Write what comes next in the study summary on newborn screening for severe combined immunodeficiency, picking up after its last sentence.

-- SELECTED EXTRACT follows --

PURPOSE OF THE STUDY.
To assess the results of a spectrum of state-based newborn screening programs using the T-cell receptor excision (TREC) testing approach to develop more accurate population-based incidence of severe combined immunodeficiency (SCID) and other conditions associated with T-cell lymphopenia and document the effectiveness of early intervention in those newborns found to have a significant immunologic abnormality.
Cumulative TREC newborn screening data were evaluated from 10 states plus the Navajo Nation involving ∼3 million newborns.
This was an epidemiologic and retrospective observational study based on states invited to submit SCID screening algorithms, test performance data, and deidentified clinical and laboratory information regarding infants screened and cases with nonnormal results. The data evaluated were collected from January 2008 through June 2013 (intervals for each program varied based on the actual initiation date of the program).

-- SELECTED EXTRACT concluded --
-- DATA SUPPLIED follows --

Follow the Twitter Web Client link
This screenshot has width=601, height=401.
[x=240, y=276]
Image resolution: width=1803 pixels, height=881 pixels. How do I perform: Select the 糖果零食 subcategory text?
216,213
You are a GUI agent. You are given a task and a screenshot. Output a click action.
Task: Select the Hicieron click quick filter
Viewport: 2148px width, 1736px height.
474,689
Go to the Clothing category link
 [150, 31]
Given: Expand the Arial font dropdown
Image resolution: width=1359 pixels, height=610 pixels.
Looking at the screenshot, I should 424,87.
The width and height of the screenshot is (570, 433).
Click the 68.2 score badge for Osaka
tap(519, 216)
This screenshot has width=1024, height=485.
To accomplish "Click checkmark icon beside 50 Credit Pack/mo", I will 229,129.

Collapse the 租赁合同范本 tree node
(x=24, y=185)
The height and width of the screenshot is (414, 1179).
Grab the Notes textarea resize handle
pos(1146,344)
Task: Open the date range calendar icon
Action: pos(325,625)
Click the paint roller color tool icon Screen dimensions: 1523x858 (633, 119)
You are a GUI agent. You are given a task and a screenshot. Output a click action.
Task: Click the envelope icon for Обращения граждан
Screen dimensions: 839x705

-- DATA SUPPLIED concluded --

_OUTPUT FOR THIS TASK_
The newborn screening programs detected 52 infants with typical SCID (n = 42, 81%) or leaky SCID/Omenn syndrome (n = 10, 19%), generating an overall incidence of SCID at 1 in 58 000 infants. No cases of SCID were missed using the TREC-based newborn screening approach. The overall survival of SCID-affected infants was 87% (45 of 52) and survival for those who received hematopoietic stem cell transplantation, adenosine deaminase enzyme replacement, or gene therapy was 92% (45 of 49). The distribution of genetic defects associated with SCID in this nonbiased data set demonstrated that the incidence of X-linked SCID is less frequent than previous studies suggested (19% of all cases), whereas autosomal recessive SCID due to RAG1 defects (15%), interleukin-7 receptor defect (12%), and adenosine deaminase deficiency (11%) were more common. There were also 117 cases of T-cell lymphopenia attributable to other causes with the most common being congenital heart disease, other congenital anomalies, vascular leakage and hydrops, gastrointestinal anomalies, and 4 neonatal leukemias.
This study strengthens the case for SCID newborn screening because the incidence of SCID is higher than previously predicted and well within the range of disorders that qualify for newborn screening based on frequency. In addition, the favorable outcome from early intervention in SCID is supported by the treatment results observed in the management of SCID infants identified in this multistate newborn screening program. The TREC assay has proven to be excellent for detecting disorders associated with defected T-cell production as well as disorders with diminished circulating T cells.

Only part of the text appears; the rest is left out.